▸ **Task description**: Identify every line in the listing below that contains the string "coord", and copy each of those lines.

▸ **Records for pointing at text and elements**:
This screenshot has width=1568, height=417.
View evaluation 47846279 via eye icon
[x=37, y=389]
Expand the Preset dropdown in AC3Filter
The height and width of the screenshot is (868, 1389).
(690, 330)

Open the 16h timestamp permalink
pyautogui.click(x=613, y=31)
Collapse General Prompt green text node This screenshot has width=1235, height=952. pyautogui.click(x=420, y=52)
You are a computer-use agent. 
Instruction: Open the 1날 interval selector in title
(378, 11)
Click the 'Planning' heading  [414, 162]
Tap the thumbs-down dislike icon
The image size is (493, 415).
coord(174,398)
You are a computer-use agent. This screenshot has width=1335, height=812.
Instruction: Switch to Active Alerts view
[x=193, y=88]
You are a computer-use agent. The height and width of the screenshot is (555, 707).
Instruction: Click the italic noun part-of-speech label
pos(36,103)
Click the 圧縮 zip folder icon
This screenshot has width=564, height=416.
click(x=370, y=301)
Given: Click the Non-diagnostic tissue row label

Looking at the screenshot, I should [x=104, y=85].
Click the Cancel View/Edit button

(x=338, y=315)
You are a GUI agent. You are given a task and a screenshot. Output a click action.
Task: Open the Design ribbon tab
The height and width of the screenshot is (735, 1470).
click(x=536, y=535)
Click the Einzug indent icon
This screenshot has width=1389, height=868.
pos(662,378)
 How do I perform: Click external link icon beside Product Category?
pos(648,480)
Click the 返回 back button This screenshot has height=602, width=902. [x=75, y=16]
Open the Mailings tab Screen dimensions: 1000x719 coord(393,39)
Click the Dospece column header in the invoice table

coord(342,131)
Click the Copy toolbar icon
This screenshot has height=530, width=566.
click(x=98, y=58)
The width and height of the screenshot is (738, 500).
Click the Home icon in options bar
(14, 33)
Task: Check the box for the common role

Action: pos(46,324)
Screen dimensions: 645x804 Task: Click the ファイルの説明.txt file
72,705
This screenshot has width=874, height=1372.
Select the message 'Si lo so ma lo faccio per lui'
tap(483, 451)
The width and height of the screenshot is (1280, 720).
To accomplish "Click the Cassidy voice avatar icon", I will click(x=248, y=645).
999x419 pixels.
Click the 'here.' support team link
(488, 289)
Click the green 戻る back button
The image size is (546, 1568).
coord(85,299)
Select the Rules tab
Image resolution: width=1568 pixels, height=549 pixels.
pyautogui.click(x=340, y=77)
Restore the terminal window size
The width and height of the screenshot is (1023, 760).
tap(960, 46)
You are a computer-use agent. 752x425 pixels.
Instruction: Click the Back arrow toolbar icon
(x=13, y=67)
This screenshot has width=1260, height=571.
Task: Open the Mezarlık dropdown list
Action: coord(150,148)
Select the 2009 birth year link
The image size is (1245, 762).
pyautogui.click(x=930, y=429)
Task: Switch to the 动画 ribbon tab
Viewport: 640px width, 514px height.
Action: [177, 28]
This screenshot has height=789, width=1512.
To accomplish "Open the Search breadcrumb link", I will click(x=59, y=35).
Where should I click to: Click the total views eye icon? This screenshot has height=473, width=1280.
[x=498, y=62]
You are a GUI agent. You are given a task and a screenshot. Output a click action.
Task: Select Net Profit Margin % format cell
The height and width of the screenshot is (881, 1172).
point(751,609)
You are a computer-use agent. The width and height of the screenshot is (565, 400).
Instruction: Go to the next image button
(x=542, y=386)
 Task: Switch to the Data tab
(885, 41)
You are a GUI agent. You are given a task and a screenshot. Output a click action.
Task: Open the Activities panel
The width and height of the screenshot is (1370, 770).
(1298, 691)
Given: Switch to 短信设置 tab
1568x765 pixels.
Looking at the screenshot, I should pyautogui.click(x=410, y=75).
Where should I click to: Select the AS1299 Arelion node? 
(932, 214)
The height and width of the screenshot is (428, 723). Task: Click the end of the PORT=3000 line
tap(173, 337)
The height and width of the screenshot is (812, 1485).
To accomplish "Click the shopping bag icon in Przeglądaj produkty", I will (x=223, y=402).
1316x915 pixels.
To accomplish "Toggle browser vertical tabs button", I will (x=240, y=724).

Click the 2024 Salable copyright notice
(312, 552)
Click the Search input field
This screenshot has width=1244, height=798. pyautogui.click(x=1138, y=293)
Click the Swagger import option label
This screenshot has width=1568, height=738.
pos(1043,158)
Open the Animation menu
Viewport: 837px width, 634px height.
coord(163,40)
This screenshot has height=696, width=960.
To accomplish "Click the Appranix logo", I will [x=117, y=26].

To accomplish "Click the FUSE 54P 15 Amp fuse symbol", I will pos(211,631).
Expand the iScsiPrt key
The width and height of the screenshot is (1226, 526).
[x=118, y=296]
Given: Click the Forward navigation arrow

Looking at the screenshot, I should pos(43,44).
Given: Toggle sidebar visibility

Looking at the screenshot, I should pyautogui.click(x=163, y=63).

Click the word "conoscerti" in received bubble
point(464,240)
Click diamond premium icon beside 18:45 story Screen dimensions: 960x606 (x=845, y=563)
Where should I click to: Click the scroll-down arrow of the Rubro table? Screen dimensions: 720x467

▸ **Correct result**:
coord(174,398)
Open the Mailings tab Screen dimensions: 1000x719 coord(393,39)
coord(342,131)
coord(85,299)
Action: coord(150,148)
coord(163,40)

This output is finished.